Com o influxo do Direito Constitucional, o Direito de Família foi alvo de uma profunda transformação, que ocasionou uma verdadeira revolução ao banir injustificáveis discriminações. Num único dispositivo o constituinte espancou séculos de hipocrisia e preconceito.[8] Foi derrogada toda a legislação que hierarquizava homens e mulheres, bem como eliminadas as diferenciações entre os filhos, além de ter havido o alargamento do conceito de família para além do casamento.

A Constituição Federal, ao outorgar proteção à família, independentemente da celebração do casamento, vincou um novo conceito, o de entidade familiar, albergando vínculos afetivos outros. No entanto, é meramente exemplificativo o enunciado constitucional ao fazer referência expressa somente à união estável entre um homem e uma mulher e às relações de um dos ascendentes com sua prole. O caput do art. 226 é cláusula geral de inclusão, não sendo admissível excluir qualquer entidade que preencha os requisitos de afetividade, estabilidade e ostensibilidade, conforme afirma Paulo Luiz Lôbo.[9]

Pluralizou-se o conceito de família, que não mais se identifica pela celebração do matrimônio. Não há como afirmar que o art. 226, § 3º, da Constituição Federal, ao mencionar a união estável formada entre um homem e uma mulher, reconheceu somente essa convivência como digna da proteção do Estado. O que existe é uma simples recomendação em transformá-la em casamento. Em nenhum momento é dito não existirem entidades familiares formadas por pessoas do mesmo sexo. Exigir a diferenciação de sexos do casal para merecer a proteção do Estado é fazer distinção odiosa,[10] postura nitidamente discriminatória, que contraria o princípio da igualdade, ignorando a vedação de diferenciar pessoas em razão de seu sexo.
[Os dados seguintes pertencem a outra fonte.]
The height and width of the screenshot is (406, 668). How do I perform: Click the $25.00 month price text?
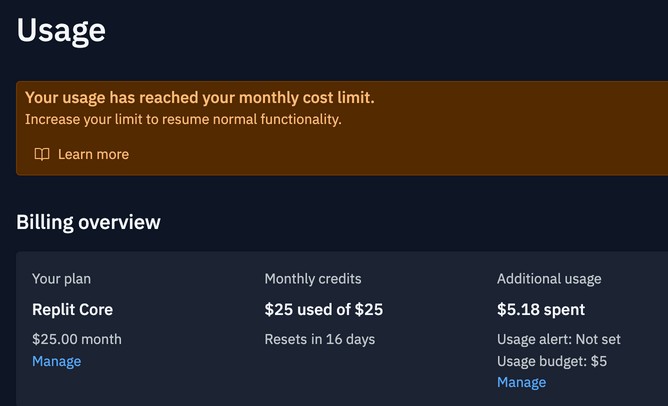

A proibição de se conceder tratamento discriminatório não tem exclusivamente assento constitucional. Como preceitua o § 2º do art. 5º da CF,[11] são recepcionados por nosso ordenamento jurídico os tratados e convenções internacionais objeto de referendo. Entre tais normatizações, a ONU tem entendido como ilegítima qualquer interferência na vida privada de homossexuais adultos, seja com base no princípio de respeito à dignidade humana, seja pelo princípio da igualdade.[12]

A orientação que alguém imprime na esfera da sua vida privada não admite restrições. Pior do que o não-reconhecimento é a discriminação, como lembra Sérgio Resende de Barros, referindo que, do direito ao afeto humano, decorre o direito de repelir o desafeto, tal como, do direito ao exercício sexual, deflui o direito ao celibato.[13]

Desimporta a identificação do sexo do par, se igual ou diferente, para se emprestarem efeitos jurídicos aos vínculos afetivos, no âmbito do Direito de Família. Atendidos os requisitos legais para a configuração da união estável, necessário que sejam conferidos direitos e impostas obrigações independentemente da identidade ou diversidade de sexo dos conviventes.

A homossexualidade existe, é um fato que se impõe, estando a merecer a tutela jurídica. O estigma do preconceito não pode fazer com que um fato social não se sujeite a efeitos jurídicos. É no mínimo perverso impor às uniões homossexuais a mesma trilha percorrida pela doutrina e pela jurisprudência com relação às relações entre um homem e uma mulher fora do casamento, até o alargamento do conceito de família por meio da constitucionalização da união estável.